With respect to animal models and dendritic cell vaccines:

  • Dendritic cell immunotherapies designed for use in humans cannot be directly tested in standard animal models. For example, species specificity issues made direct testing of Sipuleucel-T in rodents impossible. Therefore, in preclinical studies researchers constructed “rodent equivalents” of Sipuleucel-T. These consisted of rodent APCs loaded with fusion proteins composed of either rat PAP (rPAP) fused to rat GM-CSF (rPAP•rGM-CSF) or human PAP (hPAP) fused to murine GM-CSF (hPAP•mGM-CSF), and these surrogate versions of Sipuleucel-T were tested in rodents.
  • Autologous dendritic cell immunotherapies have proven to be “remarkably safe” in human studies. Therefore, it may not be necessary to test for safety in animal models.
  • Dendritic cell biology is complicated. For example, researchers are still attempting to identify human dendritic cell subsets that correspond to known mouse dendritic cell subsets, especially subsets that appear to be the most promising for vaccine design. Therefore, the results of studies carried out in mice may not be directly applicable to humans. Moreover, the use of rhesus macaques for translational studies of vaccines based on dendritic cell biology is expensive.

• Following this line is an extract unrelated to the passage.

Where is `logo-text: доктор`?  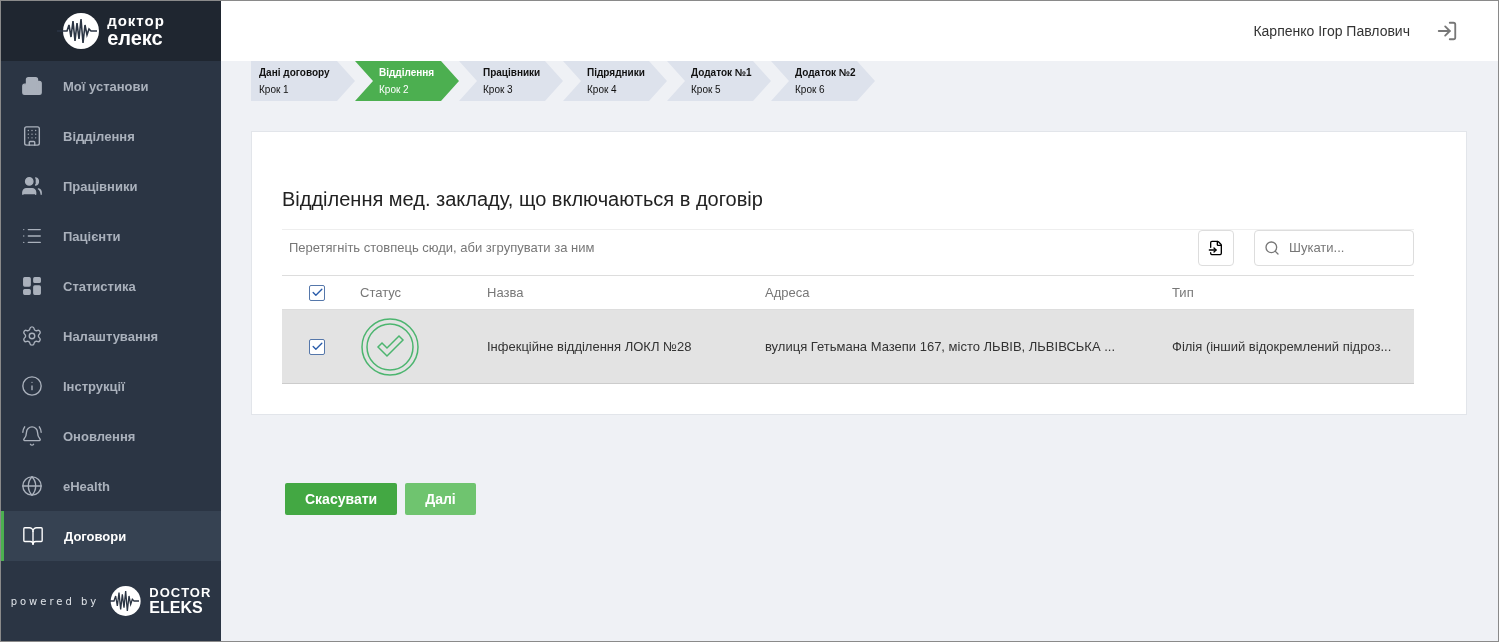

Should autologous dendritic cell immunotherapies/vaccines for cancer be tested directly in humans, without the use of animal models for preclinical studies? In the case of the treatment of Dr. Steinman, the FDA allowed this to happen. Authorities in the field and regulatory agencies need to continue to discuss this issue.

Meanwhile, as stated at the end of Ms. Gravitz’ article, Anna Karolina Palucka of Baylor, a researcher who had been involved in Dr. Steinman’s treatment, says that she and her colleagues at Baylor are developing an immunotherapy program against pancreatic cancer based on the data from Dr. Steinman’s one-person trial. And Baylor will honor Dr. Steinman by opening a Ralph Steinman Center for Cancer Vaccines. This will be one of many tributes to a pathbreaking physician/scientist.